◆ **Exercise aim**:
Repeat the records. Match each character exactly.

◆ **Material shown**:
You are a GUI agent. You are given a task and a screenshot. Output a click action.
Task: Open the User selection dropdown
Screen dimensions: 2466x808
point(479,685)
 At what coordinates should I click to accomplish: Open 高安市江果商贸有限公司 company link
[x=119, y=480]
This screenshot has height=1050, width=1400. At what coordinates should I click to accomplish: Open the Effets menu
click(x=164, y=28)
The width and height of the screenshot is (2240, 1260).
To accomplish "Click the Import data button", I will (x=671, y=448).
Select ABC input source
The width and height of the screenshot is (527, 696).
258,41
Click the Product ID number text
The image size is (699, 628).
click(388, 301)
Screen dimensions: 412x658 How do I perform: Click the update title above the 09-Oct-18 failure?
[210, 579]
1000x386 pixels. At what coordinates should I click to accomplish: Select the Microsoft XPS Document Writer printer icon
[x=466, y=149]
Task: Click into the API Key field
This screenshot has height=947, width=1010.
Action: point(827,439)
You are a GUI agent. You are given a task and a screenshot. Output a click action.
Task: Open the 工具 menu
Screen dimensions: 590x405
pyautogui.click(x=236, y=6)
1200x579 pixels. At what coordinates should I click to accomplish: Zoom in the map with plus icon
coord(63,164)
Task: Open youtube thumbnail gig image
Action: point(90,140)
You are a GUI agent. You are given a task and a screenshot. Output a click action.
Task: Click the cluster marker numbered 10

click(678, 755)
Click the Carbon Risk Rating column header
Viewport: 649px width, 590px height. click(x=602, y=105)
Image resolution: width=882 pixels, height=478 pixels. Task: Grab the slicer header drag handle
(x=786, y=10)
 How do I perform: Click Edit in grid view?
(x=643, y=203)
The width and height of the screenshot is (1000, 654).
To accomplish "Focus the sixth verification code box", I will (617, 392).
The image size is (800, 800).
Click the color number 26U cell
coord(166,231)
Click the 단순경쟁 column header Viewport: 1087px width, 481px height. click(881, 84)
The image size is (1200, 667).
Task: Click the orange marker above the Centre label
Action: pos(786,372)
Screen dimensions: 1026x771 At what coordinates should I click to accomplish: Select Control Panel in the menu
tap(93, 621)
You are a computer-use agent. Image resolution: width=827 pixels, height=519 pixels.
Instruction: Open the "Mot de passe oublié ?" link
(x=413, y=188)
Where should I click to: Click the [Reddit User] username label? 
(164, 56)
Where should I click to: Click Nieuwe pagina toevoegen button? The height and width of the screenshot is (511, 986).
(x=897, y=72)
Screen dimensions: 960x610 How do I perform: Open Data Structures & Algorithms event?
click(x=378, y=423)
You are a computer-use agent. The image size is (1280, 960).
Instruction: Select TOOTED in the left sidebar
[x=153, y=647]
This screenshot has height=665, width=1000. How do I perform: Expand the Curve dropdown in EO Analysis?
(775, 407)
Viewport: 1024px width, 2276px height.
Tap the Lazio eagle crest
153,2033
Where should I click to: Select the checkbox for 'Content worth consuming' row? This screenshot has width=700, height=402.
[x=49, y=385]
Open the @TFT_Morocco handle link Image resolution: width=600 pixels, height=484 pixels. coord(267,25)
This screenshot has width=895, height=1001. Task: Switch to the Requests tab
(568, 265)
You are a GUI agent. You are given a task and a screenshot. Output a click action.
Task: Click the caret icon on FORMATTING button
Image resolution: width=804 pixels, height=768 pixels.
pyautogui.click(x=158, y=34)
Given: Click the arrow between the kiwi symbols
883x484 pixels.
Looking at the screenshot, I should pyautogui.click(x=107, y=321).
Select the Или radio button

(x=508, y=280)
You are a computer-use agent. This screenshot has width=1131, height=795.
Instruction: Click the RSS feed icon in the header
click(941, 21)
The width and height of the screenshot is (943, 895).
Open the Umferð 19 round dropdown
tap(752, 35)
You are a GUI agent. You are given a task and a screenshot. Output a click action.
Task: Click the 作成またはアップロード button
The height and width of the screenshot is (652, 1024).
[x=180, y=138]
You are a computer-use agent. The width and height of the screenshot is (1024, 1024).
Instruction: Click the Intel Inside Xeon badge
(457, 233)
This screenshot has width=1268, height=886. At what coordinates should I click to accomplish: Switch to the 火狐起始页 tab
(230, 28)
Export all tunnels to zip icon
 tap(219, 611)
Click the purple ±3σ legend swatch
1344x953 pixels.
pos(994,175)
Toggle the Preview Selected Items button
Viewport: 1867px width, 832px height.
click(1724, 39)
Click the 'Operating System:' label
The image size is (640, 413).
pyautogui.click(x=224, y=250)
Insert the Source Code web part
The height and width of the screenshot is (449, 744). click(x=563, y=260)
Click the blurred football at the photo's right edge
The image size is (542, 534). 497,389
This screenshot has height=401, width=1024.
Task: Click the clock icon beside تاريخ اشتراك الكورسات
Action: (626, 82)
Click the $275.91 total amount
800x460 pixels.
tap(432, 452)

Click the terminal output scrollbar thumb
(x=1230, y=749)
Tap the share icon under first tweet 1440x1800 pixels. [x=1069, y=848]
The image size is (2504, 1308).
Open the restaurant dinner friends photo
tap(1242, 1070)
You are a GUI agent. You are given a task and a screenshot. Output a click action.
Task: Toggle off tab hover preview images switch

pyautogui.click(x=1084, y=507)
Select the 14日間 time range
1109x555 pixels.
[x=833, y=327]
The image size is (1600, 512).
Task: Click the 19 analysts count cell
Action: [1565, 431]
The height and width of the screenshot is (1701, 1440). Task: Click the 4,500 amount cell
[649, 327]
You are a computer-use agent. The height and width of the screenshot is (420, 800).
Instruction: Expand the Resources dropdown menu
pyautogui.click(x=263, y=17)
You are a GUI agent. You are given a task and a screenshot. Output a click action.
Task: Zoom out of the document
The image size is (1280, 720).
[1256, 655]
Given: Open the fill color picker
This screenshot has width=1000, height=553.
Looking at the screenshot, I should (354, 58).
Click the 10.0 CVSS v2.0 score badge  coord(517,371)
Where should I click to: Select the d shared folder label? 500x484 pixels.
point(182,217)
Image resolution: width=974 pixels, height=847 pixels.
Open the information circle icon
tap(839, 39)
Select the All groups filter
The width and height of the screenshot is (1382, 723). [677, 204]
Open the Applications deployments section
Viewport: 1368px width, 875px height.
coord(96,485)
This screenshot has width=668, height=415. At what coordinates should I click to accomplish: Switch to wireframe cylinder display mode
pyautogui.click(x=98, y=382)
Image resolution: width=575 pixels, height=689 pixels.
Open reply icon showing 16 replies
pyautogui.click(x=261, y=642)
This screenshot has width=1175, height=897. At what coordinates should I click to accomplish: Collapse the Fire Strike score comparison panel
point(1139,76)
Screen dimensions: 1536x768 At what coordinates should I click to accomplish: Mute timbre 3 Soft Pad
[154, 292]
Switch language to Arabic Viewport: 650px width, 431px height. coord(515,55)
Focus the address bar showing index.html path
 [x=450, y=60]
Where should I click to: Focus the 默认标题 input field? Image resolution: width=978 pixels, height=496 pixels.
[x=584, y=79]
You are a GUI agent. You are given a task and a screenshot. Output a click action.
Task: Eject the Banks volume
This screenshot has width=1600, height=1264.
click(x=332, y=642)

◆ **Output below**:
You are a GUI agent. You are given a task and a screenshot. Output a click action.
Task: Open the User selection dropdown
Screen dimensions: 2466x808
point(479,685)
 At what coordinates should I click to accomplish: Open 高安市江果商贸有限公司 company link
[x=119, y=480]
This screenshot has height=1050, width=1400. At what coordinates should I click to accomplish: Open the Effets menu
click(x=164, y=28)
The width and height of the screenshot is (2240, 1260).
To accomplish "Click the Import data button", I will (x=671, y=448).
Select ABC input source
The width and height of the screenshot is (527, 696).
258,41
Click the Product ID number text
The image size is (699, 628).
click(388, 301)
Screen dimensions: 412x658 How do I perform: Click the update title above the 09-Oct-18 failure?
[210, 579]
1000x386 pixels. At what coordinates should I click to accomplish: Select the Microsoft XPS Document Writer printer icon
[x=466, y=149]
Task: Click into the API Key field
This screenshot has height=947, width=1010.
Action: point(827,439)
You are a GUI agent. You are given a task and a screenshot. Output a click action.
Task: Open the 工具 menu
Screen dimensions: 590x405
pyautogui.click(x=236, y=6)
1200x579 pixels. At what coordinates should I click to accomplish: Zoom in the map with plus icon
coord(63,164)
Task: Open youtube thumbnail gig image
Action: point(90,140)
You are a GUI agent. You are given a task and a screenshot. Output a click action.
Task: Click the cluster marker numbered 10

click(678, 755)
Click the Carbon Risk Rating column header
Viewport: 649px width, 590px height. click(x=602, y=105)
Image resolution: width=882 pixels, height=478 pixels. Task: Grab the slicer header drag handle
(x=786, y=10)
 How do I perform: Click Edit in grid view?
(x=643, y=203)
The width and height of the screenshot is (1000, 654).
To accomplish "Focus the sixth verification code box", I will (617, 392).
The image size is (800, 800).
Click the color number 26U cell
coord(166,231)
Click the 단순경쟁 column header Viewport: 1087px width, 481px height. click(881, 84)
The image size is (1200, 667).
Task: Click the orange marker above the Centre label
Action: pos(786,372)
Screen dimensions: 1026x771 At what coordinates should I click to accomplish: Select Control Panel in the menu
tap(93, 621)
You are a computer-use agent. Image resolution: width=827 pixels, height=519 pixels.
Instruction: Open the "Mot de passe oublié ?" link
(x=413, y=188)
Where should I click to: Click the [Reddit User] username label? 
(164, 56)
Where should I click to: Click Nieuwe pagina toevoegen button? The height and width of the screenshot is (511, 986).
(x=897, y=72)
Screen dimensions: 960x610 How do I perform: Open Data Structures & Algorithms event?
click(x=378, y=423)
You are a computer-use agent. The image size is (1280, 960).
Instruction: Select TOOTED in the left sidebar
[x=153, y=647]
This screenshot has height=665, width=1000. How do I perform: Expand the Curve dropdown in EO Analysis?
(775, 407)
Viewport: 1024px width, 2276px height.
Tap the Lazio eagle crest
153,2033
Where should I click to: Select the checkbox for 'Content worth consuming' row? This screenshot has width=700, height=402.
[x=49, y=385]
Open the @TFT_Morocco handle link Image resolution: width=600 pixels, height=484 pixels. coord(267,25)
This screenshot has width=895, height=1001. Task: Switch to the Requests tab
(568, 265)
You are a GUI agent. You are given a task and a screenshot. Output a click action.
Task: Click the caret icon on FORMATTING button
Image resolution: width=804 pixels, height=768 pixels.
pyautogui.click(x=158, y=34)
Given: Click the arrow between the kiwi symbols
883x484 pixels.
Looking at the screenshot, I should pyautogui.click(x=107, y=321).
Select the Или radio button

(x=508, y=280)
You are a computer-use agent. This screenshot has width=1131, height=795.
Instruction: Click the RSS feed icon in the header
click(941, 21)
The width and height of the screenshot is (943, 895).
Open the Umferð 19 round dropdown
tap(752, 35)
You are a GUI agent. You are given a task and a screenshot. Output a click action.
Task: Click the 作成またはアップロード button
The height and width of the screenshot is (652, 1024).
[x=180, y=138]
You are a computer-use agent. The width and height of the screenshot is (1024, 1024).
Instruction: Click the Intel Inside Xeon badge
(457, 233)
This screenshot has width=1268, height=886. At what coordinates should I click to accomplish: Switch to the 火狐起始页 tab
(230, 28)
Export all tunnels to zip icon
 tap(219, 611)
Click the purple ±3σ legend swatch
1344x953 pixels.
pos(994,175)
Toggle the Preview Selected Items button
Viewport: 1867px width, 832px height.
click(1724, 39)
Click the 'Operating System:' label
The image size is (640, 413).
pyautogui.click(x=224, y=250)
Insert the Source Code web part
The height and width of the screenshot is (449, 744). click(x=563, y=260)
Click the blurred football at the photo's right edge
The image size is (542, 534). 497,389
This screenshot has height=401, width=1024.
Task: Click the clock icon beside تاريخ اشتراك الكورسات
Action: (626, 82)
Click the $275.91 total amount
800x460 pixels.
tap(432, 452)

Click the terminal output scrollbar thumb
(x=1230, y=749)
Tap the share icon under first tweet 1440x1800 pixels. [x=1069, y=848]
The image size is (2504, 1308).
Open the restaurant dinner friends photo
tap(1242, 1070)
You are a GUI agent. You are given a task and a screenshot. Output a click action.
Task: Toggle off tab hover preview images switch

pyautogui.click(x=1084, y=507)
Select the 14日間 time range
1109x555 pixels.
[x=833, y=327]
The image size is (1600, 512).
Task: Click the 19 analysts count cell
Action: [1565, 431]
The height and width of the screenshot is (1701, 1440). Task: Click the 4,500 amount cell
[649, 327]
You are a computer-use agent. The height and width of the screenshot is (420, 800).
Instruction: Expand the Resources dropdown menu
pyautogui.click(x=263, y=17)
You are a GUI agent. You are given a task and a screenshot. Output a click action.
Task: Zoom out of the document
The image size is (1280, 720).
[1256, 655]
Given: Open the fill color picker
This screenshot has width=1000, height=553.
Looking at the screenshot, I should (354, 58).
Click the 10.0 CVSS v2.0 score badge  coord(517,371)
Where should I click to: Select the d shared folder label? 500x484 pixels.
point(182,217)
Image resolution: width=974 pixels, height=847 pixels.
Open the information circle icon
tap(839, 39)
Select the All groups filter
The width and height of the screenshot is (1382, 723). [677, 204]
Open the Applications deployments section
Viewport: 1368px width, 875px height.
coord(96,485)
This screenshot has width=668, height=415. At what coordinates should I click to accomplish: Switch to wireframe cylinder display mode
pyautogui.click(x=98, y=382)
Image resolution: width=575 pixels, height=689 pixels.
Open reply icon showing 16 replies
pyautogui.click(x=261, y=642)
This screenshot has width=1175, height=897. At what coordinates should I click to accomplish: Collapse the Fire Strike score comparison panel
point(1139,76)
Screen dimensions: 1536x768 At what coordinates should I click to accomplish: Mute timbre 3 Soft Pad
[154, 292]
Switch language to Arabic Viewport: 650px width, 431px height. coord(515,55)
Focus the address bar showing index.html path
 [x=450, y=60]
Where should I click to: Focus the 默认标题 input field? Image resolution: width=978 pixels, height=496 pixels.
[x=584, y=79]
You are a GUI agent. You are given a task and a screenshot. Output a click action.
Task: Eject the Banks volume
This screenshot has width=1600, height=1264.
click(x=332, y=642)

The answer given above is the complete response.